Odd surface waves in two-dimensional incompressible fluids

TL;DR

This paper explores the unique surface wave phenomena in two-dimensional incompressible fluids with odd viscosity, deriving linear and nonlinear wave equations, including a novel chiral Burgers equation, and analyzing their solutions and singularity formation.

Contribution

It introduces the chiral Burgers equation as a new nonlinear model for surface dynamics in fluids with odd viscosity, extending linear wave solutions to the nonlinear regime.

Findings

Surface waves are chiral and exist without gravity or shear viscosity.

Derived the nonlinear chiral Burgers equation governing surface dynamics.

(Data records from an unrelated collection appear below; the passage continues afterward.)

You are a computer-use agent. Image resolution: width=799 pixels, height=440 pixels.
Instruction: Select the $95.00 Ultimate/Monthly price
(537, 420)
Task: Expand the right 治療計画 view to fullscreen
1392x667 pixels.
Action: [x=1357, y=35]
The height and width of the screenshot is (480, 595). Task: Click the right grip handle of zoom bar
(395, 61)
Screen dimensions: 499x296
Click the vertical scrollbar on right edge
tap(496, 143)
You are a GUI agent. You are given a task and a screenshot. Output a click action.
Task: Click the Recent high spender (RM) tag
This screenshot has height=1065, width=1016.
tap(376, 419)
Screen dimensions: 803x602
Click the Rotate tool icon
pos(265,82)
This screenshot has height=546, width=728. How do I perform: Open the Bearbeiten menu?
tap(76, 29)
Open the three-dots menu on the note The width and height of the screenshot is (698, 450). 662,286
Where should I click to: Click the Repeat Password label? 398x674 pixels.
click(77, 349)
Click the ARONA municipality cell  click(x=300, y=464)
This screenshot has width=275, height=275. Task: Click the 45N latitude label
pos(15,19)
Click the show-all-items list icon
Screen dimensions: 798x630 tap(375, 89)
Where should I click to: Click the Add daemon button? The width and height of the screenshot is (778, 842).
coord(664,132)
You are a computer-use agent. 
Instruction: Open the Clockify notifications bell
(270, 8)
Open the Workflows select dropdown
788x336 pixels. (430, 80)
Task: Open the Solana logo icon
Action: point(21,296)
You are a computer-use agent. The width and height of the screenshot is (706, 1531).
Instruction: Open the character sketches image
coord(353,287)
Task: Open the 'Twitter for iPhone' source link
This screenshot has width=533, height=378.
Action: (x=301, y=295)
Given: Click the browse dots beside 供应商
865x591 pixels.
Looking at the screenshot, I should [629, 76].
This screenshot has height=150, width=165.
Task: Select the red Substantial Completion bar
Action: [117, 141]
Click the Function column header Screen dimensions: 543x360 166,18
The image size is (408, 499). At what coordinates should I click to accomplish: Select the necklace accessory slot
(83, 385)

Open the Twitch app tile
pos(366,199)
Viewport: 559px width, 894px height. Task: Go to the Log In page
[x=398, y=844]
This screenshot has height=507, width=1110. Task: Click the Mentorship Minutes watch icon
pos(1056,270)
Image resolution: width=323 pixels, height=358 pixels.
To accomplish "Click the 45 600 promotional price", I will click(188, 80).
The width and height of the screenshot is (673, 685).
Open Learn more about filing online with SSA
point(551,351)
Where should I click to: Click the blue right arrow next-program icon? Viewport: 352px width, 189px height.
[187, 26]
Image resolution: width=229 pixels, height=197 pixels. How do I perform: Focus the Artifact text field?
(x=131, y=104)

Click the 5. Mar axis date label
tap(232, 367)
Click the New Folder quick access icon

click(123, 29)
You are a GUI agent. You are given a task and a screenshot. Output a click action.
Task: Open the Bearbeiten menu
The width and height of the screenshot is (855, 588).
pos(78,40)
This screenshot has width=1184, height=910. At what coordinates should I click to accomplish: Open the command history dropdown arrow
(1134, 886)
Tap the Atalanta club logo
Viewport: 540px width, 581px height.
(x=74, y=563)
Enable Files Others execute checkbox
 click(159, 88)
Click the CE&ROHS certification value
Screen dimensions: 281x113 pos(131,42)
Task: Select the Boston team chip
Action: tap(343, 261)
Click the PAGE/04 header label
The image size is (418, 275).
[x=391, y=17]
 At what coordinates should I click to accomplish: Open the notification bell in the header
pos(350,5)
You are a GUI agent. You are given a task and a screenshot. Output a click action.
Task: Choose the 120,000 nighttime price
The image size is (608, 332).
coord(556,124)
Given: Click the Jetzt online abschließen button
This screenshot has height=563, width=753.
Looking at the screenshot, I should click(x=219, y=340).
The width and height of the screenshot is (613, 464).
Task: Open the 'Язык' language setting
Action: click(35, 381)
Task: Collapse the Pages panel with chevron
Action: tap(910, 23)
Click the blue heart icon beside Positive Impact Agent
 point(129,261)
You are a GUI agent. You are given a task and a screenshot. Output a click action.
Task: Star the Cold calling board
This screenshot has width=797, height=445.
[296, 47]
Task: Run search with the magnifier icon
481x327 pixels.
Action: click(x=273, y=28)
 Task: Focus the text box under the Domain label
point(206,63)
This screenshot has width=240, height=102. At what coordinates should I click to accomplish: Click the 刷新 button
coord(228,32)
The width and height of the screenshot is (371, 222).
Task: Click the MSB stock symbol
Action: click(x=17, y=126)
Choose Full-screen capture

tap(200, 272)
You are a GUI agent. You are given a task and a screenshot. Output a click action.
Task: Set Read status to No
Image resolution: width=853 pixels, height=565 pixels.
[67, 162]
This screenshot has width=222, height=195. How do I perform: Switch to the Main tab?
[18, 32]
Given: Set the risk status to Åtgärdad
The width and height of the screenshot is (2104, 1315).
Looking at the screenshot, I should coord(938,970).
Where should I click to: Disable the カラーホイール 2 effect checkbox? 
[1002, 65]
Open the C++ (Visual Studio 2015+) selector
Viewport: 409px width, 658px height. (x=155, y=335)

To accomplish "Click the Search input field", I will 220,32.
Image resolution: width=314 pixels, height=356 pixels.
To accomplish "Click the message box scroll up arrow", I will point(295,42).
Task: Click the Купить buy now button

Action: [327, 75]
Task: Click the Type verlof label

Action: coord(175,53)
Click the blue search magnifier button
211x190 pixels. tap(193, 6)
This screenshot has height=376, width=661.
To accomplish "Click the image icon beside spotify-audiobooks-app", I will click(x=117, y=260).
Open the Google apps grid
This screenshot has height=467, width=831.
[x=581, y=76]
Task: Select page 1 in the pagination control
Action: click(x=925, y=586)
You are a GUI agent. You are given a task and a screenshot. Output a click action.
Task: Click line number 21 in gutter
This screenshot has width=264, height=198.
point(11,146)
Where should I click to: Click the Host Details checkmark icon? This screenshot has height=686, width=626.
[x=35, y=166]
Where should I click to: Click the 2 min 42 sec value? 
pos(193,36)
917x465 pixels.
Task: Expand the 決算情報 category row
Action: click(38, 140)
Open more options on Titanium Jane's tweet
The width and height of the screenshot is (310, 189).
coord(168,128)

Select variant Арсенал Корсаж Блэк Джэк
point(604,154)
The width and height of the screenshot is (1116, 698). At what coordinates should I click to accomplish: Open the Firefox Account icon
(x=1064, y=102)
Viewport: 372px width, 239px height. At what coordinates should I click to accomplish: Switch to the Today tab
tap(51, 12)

Found exact solutions and singularity formation in the nonlinear regime.

Abstract

We consider free surface dynamics of a two-dimensional incompressible fluid with odd viscosity. The odd viscosity is a peculiar part of the viscosity tensor which does not result in dissipation and is allowed when parity symmetry is broken. For the case of incompressible fluids, the odd viscosity manifests itself through the free surface (no stress) boundary conditions. We first find the free surface wave solutions of hydrodynamics in the linear approximation and study the dispersion of such waves. As expected, the surface waves are chiral and even exist in the absence of gravity and vanishing shear viscosity. In this limit, we derive effective nonlinear Hamiltonian equations for the surface dynamics, generalizing the linear solutions to the weakly nonlinear case. Within the small surface angle approximation, the equation of motion leads to a new class of non-linear chiral dynamics governed by what we dub the {\it chiral} Burgers equation. The chiral Burgers equation is identical to the complex Burgers equation with imaginary viscosity and an additional analyticity requirement that enforces chirality. We present several exact solutions of the chiral Burgers equation. For generic multiple pole initial conditions, the system evolves to the formation of singularities in a finite time similar to the case of an ideal fluid without odd viscosity. We also obtain a periodic solution to the chiral Burgers corresponding to the non-linear generalization of small amplitude linear waves.